政権交代秒読み 

森政権の支持率がついに一桁台になった。これは内閣としては末期的症状、政権交代も秒読み段階になったものといえる。先般の潜水艦衝突事件の際、第一報をゴルフ場で聞きながらゴルフを続けたことの危機意識のなさがさらに支持率低下に拍車をかけた。確かにご本人が言うようにゴルフを止めてすぐに官邸に戻ったところで大勢に影響はなかったにしても、被害者の心情を察すればゴルフをすぐに止めて官邸にすっとんで行くべきで、もしそうしていれば支持率を一時的にでも上げることができたに違いない。ある意味では正直者なのかもしれないが、無頓着もはなはだしい。 

例えば自動車の名義をBさんからAさんに無償で変更し、名義変更料はAさんが支払い、Aさんがその自動車を利用し、かつ、その維持費である自動車税やガソリン代もAさんが負担しているとしよう。これは明らかにBさんからAさんへ自動車の贈与があったとされ、Aさんに贈与税が課税される。ところが、これが自動車ではなくゴルフ会員権だと贈与にはならずに贈与税は課税されない? 確かに自動車は有形、ゴルフ会員権は「権利」という無形のものという違いはあるが、使用収益を受けているのが名義人であればその名義人が形式・実質共に所有者であるのは明らかである。 
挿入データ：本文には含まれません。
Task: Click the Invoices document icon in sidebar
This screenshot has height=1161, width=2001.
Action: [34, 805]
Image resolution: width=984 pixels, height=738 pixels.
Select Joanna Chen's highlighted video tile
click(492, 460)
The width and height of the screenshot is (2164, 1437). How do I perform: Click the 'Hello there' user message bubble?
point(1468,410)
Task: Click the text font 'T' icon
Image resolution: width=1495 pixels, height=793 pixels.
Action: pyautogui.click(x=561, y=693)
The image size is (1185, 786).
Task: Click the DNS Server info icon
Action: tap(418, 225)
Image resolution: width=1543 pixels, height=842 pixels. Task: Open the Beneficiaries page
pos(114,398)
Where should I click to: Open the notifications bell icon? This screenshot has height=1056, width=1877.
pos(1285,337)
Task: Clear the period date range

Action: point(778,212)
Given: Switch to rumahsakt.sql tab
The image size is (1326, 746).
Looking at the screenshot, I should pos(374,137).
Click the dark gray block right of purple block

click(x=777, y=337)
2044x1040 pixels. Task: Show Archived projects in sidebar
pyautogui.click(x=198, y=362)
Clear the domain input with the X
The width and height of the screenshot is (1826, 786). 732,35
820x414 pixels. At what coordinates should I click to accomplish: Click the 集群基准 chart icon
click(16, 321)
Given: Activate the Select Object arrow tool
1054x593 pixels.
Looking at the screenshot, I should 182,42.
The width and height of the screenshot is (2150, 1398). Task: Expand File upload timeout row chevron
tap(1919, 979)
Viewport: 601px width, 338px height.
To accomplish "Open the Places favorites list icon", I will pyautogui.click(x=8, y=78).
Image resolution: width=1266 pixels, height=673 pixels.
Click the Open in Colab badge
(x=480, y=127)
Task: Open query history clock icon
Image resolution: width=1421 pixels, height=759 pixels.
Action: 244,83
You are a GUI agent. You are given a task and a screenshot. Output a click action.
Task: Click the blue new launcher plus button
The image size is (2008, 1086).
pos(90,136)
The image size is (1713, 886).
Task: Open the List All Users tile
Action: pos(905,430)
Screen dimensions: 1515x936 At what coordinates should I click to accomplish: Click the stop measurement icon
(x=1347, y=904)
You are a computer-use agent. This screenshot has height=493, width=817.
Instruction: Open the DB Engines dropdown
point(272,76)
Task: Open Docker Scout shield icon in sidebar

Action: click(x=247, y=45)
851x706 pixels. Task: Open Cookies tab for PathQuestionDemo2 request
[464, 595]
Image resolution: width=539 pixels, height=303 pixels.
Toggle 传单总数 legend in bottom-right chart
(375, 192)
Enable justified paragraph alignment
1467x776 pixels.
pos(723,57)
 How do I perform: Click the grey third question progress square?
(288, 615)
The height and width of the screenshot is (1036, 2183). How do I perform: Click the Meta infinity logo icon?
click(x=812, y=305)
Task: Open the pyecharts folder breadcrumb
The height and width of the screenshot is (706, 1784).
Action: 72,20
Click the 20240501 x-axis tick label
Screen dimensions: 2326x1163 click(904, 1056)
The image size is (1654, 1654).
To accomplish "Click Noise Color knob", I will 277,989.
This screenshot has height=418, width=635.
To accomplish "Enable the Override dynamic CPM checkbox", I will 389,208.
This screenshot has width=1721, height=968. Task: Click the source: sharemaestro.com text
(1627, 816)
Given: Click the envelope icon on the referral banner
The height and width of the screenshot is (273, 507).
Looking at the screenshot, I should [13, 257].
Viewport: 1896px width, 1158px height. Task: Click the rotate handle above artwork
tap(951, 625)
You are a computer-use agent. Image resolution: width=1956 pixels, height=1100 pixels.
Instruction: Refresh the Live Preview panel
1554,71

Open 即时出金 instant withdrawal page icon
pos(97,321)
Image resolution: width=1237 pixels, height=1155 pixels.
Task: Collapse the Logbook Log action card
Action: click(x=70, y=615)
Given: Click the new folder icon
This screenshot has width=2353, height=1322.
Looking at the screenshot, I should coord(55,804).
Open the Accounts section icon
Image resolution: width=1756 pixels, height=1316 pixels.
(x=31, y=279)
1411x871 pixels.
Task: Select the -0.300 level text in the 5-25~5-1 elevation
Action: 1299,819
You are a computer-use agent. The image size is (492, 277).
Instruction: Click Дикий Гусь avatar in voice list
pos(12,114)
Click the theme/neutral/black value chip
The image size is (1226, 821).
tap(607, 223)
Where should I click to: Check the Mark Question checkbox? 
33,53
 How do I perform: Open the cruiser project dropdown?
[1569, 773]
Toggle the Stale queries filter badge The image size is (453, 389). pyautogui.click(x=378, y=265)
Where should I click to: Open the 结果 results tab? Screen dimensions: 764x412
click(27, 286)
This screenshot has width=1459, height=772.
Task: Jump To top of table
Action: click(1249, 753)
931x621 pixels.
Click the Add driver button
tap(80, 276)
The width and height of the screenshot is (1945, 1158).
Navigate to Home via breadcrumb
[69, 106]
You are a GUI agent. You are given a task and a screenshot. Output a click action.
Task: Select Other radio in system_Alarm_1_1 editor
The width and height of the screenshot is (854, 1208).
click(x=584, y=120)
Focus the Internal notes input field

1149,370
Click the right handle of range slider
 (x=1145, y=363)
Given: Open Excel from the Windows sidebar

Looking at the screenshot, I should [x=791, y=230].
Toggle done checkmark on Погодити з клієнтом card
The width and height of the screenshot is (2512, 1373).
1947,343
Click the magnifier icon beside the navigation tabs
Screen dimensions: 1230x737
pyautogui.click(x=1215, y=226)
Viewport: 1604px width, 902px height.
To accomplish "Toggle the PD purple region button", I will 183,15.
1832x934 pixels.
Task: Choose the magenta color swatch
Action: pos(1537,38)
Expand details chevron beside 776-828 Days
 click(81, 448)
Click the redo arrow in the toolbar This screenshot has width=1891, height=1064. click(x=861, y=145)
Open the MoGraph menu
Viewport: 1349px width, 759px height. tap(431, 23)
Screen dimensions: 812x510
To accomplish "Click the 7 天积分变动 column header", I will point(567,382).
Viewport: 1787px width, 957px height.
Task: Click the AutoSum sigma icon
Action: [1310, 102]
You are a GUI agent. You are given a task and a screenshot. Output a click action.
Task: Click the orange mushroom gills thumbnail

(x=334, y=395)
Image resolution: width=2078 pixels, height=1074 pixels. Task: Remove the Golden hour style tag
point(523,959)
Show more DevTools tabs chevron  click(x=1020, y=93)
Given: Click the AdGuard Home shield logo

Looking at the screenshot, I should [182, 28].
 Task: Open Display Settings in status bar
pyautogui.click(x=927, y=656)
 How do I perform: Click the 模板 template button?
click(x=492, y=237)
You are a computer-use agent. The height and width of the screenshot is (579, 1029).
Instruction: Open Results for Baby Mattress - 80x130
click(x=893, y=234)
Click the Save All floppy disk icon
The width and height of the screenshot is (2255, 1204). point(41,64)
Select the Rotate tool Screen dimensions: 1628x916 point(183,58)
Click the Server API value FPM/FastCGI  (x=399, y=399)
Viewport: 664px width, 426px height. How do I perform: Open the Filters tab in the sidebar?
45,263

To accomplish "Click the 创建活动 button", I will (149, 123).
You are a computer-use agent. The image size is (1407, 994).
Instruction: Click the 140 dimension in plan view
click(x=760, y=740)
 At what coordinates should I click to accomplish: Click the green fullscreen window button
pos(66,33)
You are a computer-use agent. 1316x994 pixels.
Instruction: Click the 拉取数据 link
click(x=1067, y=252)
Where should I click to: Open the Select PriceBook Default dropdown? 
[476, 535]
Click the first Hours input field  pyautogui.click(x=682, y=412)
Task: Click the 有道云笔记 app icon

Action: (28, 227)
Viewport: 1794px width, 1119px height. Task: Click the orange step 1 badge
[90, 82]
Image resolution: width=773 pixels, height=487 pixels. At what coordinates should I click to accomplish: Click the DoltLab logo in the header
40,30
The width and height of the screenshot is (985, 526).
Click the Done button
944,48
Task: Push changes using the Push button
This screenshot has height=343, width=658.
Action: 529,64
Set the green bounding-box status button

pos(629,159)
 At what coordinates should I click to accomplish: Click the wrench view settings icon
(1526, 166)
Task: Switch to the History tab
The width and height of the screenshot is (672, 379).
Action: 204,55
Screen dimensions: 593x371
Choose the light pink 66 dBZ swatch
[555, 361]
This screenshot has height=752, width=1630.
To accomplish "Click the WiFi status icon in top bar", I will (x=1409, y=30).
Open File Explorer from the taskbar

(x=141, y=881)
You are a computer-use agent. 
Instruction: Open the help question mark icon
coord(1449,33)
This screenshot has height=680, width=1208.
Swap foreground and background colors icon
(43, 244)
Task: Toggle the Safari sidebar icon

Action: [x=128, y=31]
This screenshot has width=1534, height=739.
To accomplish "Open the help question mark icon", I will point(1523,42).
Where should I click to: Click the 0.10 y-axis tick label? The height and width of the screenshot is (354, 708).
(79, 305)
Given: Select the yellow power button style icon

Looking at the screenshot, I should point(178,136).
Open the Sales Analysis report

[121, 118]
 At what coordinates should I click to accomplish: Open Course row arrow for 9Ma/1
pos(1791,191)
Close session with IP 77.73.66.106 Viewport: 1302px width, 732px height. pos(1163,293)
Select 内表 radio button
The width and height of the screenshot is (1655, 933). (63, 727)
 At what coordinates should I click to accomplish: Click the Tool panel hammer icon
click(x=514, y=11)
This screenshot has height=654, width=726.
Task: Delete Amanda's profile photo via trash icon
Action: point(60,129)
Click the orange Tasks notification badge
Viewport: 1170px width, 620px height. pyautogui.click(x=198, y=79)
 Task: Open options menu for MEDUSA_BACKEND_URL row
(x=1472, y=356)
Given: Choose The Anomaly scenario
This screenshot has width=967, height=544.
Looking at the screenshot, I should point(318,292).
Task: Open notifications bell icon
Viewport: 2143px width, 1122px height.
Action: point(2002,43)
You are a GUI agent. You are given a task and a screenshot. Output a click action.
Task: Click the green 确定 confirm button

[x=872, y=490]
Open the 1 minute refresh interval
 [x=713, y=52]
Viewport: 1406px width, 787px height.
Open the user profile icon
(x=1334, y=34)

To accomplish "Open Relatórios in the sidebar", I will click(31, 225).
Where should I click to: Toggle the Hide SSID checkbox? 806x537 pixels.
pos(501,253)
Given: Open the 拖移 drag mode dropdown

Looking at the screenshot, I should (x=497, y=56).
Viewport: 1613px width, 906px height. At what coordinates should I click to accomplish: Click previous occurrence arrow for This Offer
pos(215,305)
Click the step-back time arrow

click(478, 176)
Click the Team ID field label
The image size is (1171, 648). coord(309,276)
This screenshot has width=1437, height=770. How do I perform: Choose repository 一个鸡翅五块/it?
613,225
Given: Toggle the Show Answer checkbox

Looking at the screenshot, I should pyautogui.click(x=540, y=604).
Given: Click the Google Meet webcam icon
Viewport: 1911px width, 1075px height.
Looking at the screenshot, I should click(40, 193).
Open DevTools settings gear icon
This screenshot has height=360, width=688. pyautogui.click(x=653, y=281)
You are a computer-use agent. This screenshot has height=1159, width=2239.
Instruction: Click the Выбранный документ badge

上記のプレーを止めなかったゴルフ場の会員権は実は知人名義から森首相名義に無償で名義変更を受けたものとのことであるが、「首相には贈与税が課税されない」という法律はどこにもない。そのことが「税法上問題ない」とはよく言えたもので、開いた口がふさがらないとはこのことをいうのかもしれない。当時の時価4,000万円相当での贈与とすれば、1,974万円の贈与税になる。税務当局の公平なる税務執行に期待したい。 

外務省の元室長が政府の機密費横領疑惑で告発されたが、そもそも政府に「機密費」というものが存在することさえ多くの方がご存知なかったのではないでしょうか。これは、対外的なスパイ活動などの工作費に使われる詳細な報告書や領収書の必要のない費用であるが、これはすべて国民の税金でまかなわれている。いくら機密費とはいえ1人の職員が億単位の金額をすべて管理できたのであろうか、競走馬や愛人のマンションは国の工作費とは思えないのだが・・・。

 一方、企業(法人)において使途不明金(税務上は使途秘匿金という)があれば、その使途が明らかにできない金額に対して約半分の法人税等がペナルティとして追加で課税される。これは一般の法人税等とは別に赤字法人でも課税される。企業においても表にだせない工作費等必要なことは実際あるが、それが不正の温床になるとのことで数年前から導入された税制である。 

今はちょうど確定申告の時期です。確定申告とは、個人事業者などの1年間(暦年)の収入に対する納めるべき税金を計算する作業のことをいいます。私は立場上、真面目な納税者に対して適正な(合法的な節税を含む)申告を指導するよう心掛けていますが、この時期に上記のような不正や矛盾が発覚すると、やるせなさと腹立たしさが湧き出る思いです。新政権にはぜひ、真面目な納税者が報われるように税金の無駄のない適正な使用を期待しますが・・・。